Closed feiniao66 closed 2 years ago
Indeed. This script will take two videos along with coco-style human keypoints annotations for their duration and would predict output video with motion similarity for each N frames. Technically, you don't even need videos, but just keypoints annotations should be enough. Video are only used for visualisation purposes, but sequence of keypoints are used for motion similarity estimation.
Unfortunately, we have used private dataset for this purpose, so we cannot release this information. If it is essential for you to produce video output, there are two options: 1) find publicly available videos with coco-style annotations; 2) use human pose estimation network to create annotations for whatever video you prefer.

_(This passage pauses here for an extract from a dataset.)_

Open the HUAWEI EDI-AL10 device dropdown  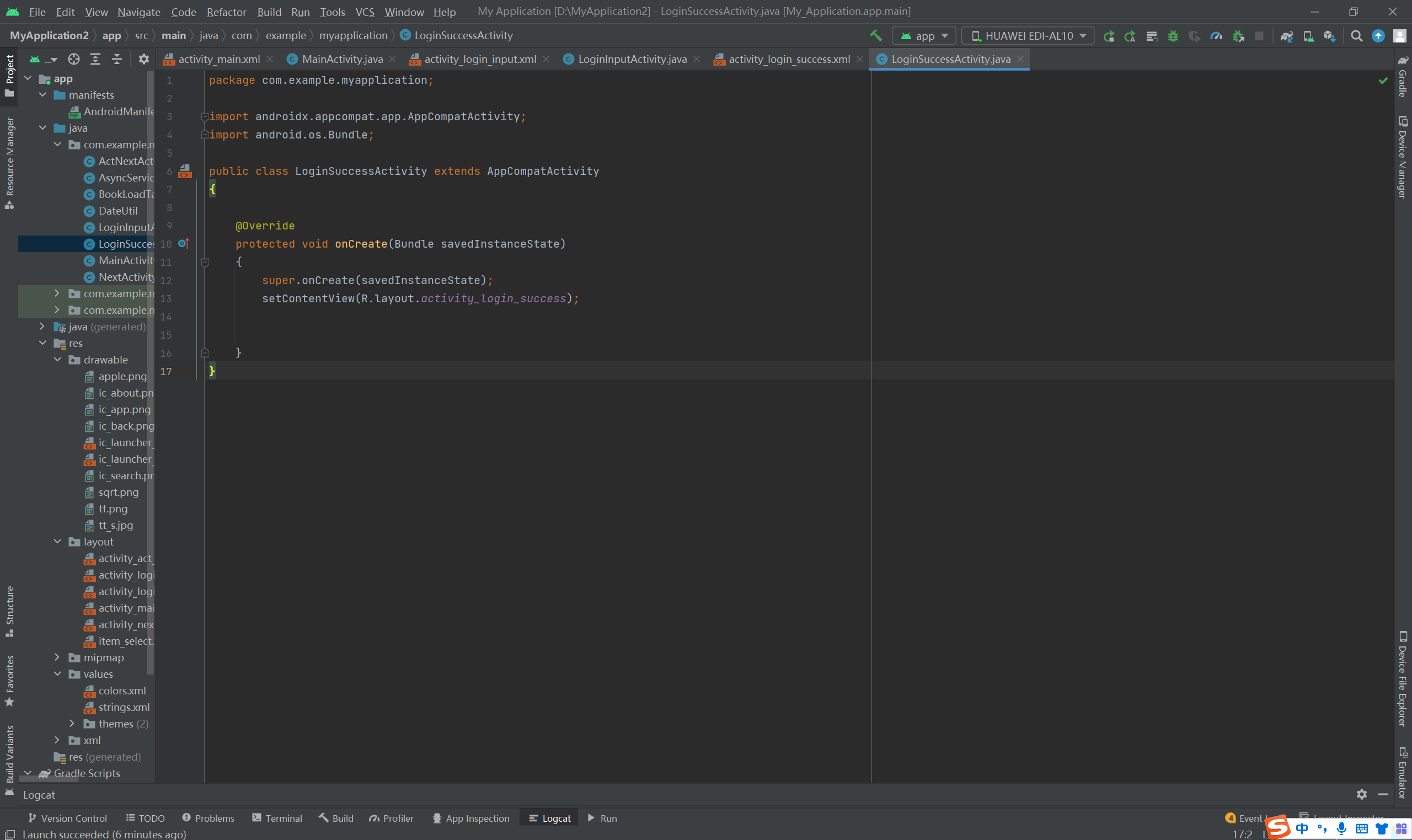(x=1028, y=36)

If you compare video actions, you need to make coco style video annotations yourself. For example, you can annotate coco video by using this multiposenet. Finally, you can use information single pair_ Visual s generates and displays the similarity of each body part, as shown in the following figure
Yes exactly. Feel free to propose code changes. Contributions are welcome.

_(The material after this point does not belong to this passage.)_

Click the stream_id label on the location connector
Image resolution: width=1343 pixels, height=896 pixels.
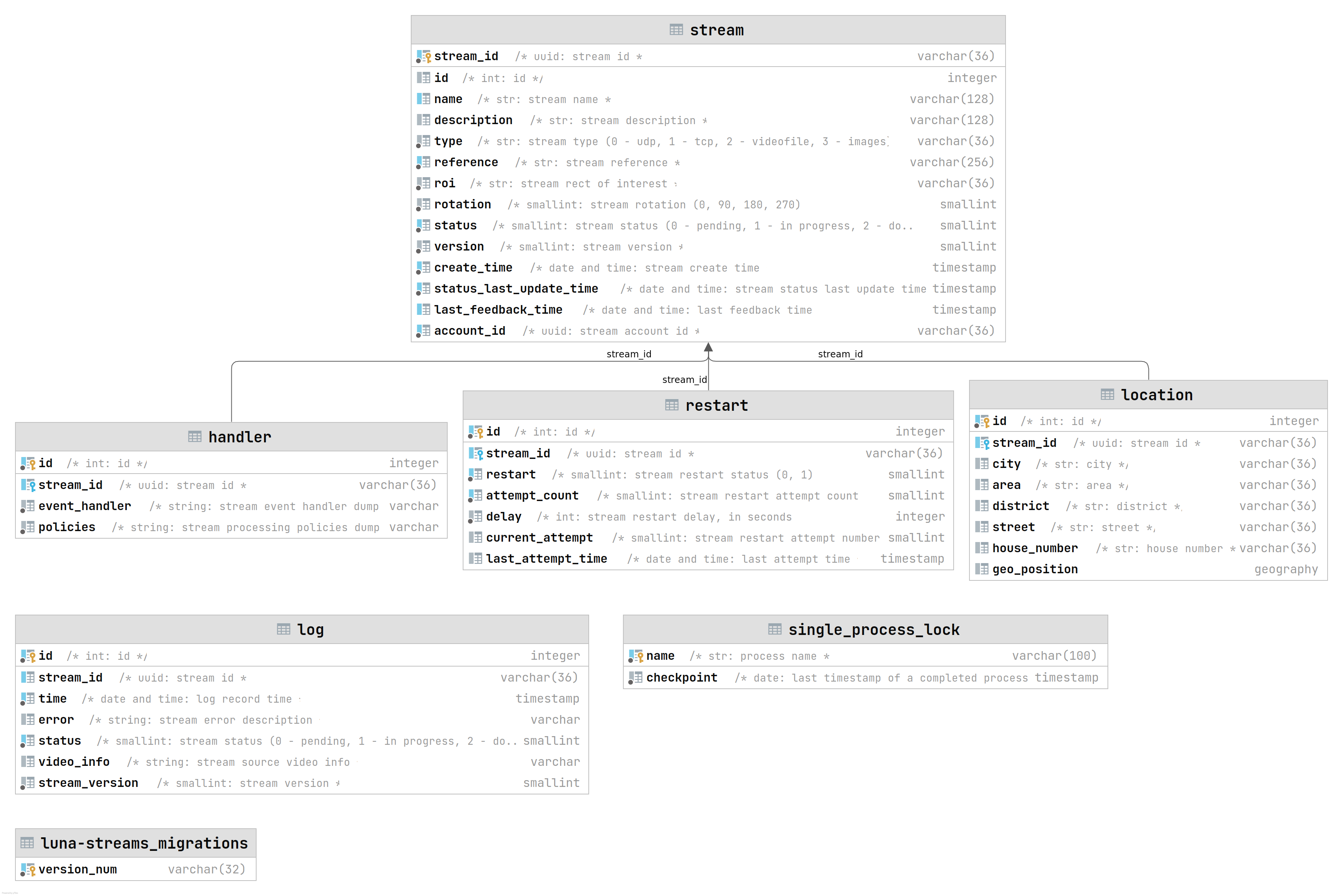click(840, 354)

These action sequences come from the video. My understanding is to put the joint coordinates in each frame of the video together, and then put the joint sequence of an action together. For example, if there are 60 frames of this action video, there are 60 groups of corresponding joint sequences. Secondly, the coco annotation on the video, as shown in the figure below, is to mark the joint points and then visualize them, which has nothing to do with the similarity results.And whether the coordinates of the joint sequence are calculated relative coordinates or world coordinates.
1) the video should contain only a single person. You don't need to group frames by action for this algorithm.
2) I believe it would be best to obtain a example files containing annotated frames with joints. Let's see if @sanghoon @kimdwkimdw @chico2121 @SukhyunCho can help us with that.
The video and motion sequences should also be consistent. I see that there is a DTW algorithm in the program. If I do the data myself, do I need to align it manually? Secondly, the video format is 1920 * 1080 and FPS is 30. There should be no other necessary requirements? Finally, I want to manually label the video action sequence, such as using labeme, and finally convert it into coco format annotation. Is this feasible?
Yes, time alignment is possible and in fact there is a script argument parameter to do so. The DTW is only used to align frames in a current sliding window, not the whole video.
Video doesn't have any special requirements.
It is feasible to annotate frames manually, but perhaps better option would be to use open-source human pose estimation networks to output predictions in COCO format.
Can you please, explain better the argument similarity_measurement_window_size ? If I have two oversampled sequences, it compute the maximum between them? And if I have one? Thanks
@MagnusAnders once we sample shorter video sequences from the video using a sliding window approach, the sequences are fed to the neural network encoder to produce embeddings. The whole number of those embeddings would constitute embedding for the whole video. The parameter similarity_measurement_window_size
decides how many of these embeddings to use in both sequences to determine the motion similarity score. I believe that changing this parameter is equivalent to changing the video_sampling_window_size
parameter (e.g. doubling the first one is equivalent to doubling the second one).
Among the four parameters -- video is about the path of the action video, and - V is about the coco action sequence of the corresponding action video, and these four parameters are necessary, right?